Chronic Poverty in Urban Centres

The pages of the recipe book of many tell a stark tale: any food, as long as it is maize. There are not many fresh vegetables or fruits in the ingredients list. And meat is a luxury too grand for an ordinary cookbook. For some it is true that the dream of a better life is realised in the city – for those who are able to find employment and get the cash they need to fill a shopping basket.

Food security in this context is about all households being able to access food, rather than putting more food into the city’s markets. As so many southern Africans find themselves herded by socio-economic forces into the shacklands on the city’s margins, they become even poorer and less food secure, writes the African Food Security Network (AFSUN).

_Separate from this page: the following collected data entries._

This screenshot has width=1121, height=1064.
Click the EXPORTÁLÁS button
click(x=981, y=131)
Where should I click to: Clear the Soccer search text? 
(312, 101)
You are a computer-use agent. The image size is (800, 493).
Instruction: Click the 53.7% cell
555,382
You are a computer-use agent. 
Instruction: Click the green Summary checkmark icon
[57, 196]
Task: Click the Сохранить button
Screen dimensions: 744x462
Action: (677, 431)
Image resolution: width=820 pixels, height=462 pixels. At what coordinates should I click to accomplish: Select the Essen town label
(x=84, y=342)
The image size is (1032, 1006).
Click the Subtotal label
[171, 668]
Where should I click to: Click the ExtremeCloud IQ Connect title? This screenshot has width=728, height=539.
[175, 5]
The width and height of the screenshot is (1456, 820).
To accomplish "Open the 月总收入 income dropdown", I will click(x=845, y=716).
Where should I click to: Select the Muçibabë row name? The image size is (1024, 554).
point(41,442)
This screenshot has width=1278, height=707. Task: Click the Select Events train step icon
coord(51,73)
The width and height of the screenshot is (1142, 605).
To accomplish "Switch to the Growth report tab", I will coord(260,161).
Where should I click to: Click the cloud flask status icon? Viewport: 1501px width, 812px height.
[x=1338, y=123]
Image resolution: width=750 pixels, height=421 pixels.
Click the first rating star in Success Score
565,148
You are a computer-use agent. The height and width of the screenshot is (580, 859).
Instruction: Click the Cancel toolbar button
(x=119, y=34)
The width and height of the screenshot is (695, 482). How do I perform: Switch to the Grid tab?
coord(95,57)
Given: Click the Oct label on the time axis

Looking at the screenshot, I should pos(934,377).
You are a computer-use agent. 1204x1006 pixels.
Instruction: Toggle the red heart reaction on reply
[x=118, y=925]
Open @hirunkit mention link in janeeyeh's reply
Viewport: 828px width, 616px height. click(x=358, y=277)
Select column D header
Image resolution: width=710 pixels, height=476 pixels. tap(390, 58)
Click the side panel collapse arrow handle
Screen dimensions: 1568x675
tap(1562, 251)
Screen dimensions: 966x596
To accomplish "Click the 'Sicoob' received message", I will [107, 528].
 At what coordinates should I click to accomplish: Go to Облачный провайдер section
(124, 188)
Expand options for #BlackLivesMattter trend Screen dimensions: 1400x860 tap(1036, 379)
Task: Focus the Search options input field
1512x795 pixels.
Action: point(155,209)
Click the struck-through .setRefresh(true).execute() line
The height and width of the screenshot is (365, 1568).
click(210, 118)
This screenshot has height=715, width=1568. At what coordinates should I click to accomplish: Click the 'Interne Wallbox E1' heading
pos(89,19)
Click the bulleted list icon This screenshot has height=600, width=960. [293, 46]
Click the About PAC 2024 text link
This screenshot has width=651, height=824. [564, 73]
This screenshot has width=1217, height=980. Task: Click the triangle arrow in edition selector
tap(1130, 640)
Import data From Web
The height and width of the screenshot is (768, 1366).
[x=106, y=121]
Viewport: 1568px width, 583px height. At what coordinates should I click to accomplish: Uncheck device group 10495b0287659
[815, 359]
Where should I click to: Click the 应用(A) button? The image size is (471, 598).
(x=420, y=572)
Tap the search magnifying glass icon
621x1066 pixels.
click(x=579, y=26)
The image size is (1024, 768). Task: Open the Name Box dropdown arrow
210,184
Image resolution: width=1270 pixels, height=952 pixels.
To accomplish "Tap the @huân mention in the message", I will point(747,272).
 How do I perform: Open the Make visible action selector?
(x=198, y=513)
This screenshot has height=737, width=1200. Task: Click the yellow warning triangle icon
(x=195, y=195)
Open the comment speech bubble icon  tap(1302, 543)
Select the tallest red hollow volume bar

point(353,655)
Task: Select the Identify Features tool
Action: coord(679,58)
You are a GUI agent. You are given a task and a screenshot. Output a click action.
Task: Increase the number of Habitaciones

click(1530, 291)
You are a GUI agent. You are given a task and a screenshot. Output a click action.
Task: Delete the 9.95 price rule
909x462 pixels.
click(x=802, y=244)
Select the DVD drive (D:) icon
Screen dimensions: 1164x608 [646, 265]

‘The region’s towns and cities are characterized by extreme poverty and are especially vulnerable to disease, environmental stressors and food insecurity. Chronic poverty is increasingly concentrated in urban centres.

Large numbers of people live in urban informal settlements, lack adequate tenure and have poor access to infrastructure and social services. The high costs associated with urban shelter, transport, health and education also undermine the ability of the chronically-poor to access sufficient food.’

Effects of Price Increases

Cities are expensive places to live in. And for those who do not enjoy the comforts of having bounce in their financial bungee ropes: overdrafts, credit cards, a guaranteed and adequate pay cheque at the end of each month – even a small financial knock can pinch a few staple grocery items from the shopping basket. Indeed, the food price increases that started in 2008 pushed an additional 100 million people into chronic hunger (‘the Food and Agriculture Organisation estimated that the number of undernourished passed 1 billion for the first time’ in 2009).

In the same year, when AFSUN asked people in poor communities in our main cities how the food price increases had affected them, 78% of them said that they had had to go without food because of it in the preceding six months.

Those living in slums are particularly ensnared in their poverty, since shacklands are generally further from the resources they need and off the city’s electricity, water or housing grids.

Far from public hubs, for instance, means its costs them more to get themselves through the city’s transport feeder routes to job opportunities, schools, clinics or supermarkets where bulk buying power tends to bring prices down for consumers. Their poverty throws them way out on the edges of the city, making them remote from everywhere and with nowhere else to go.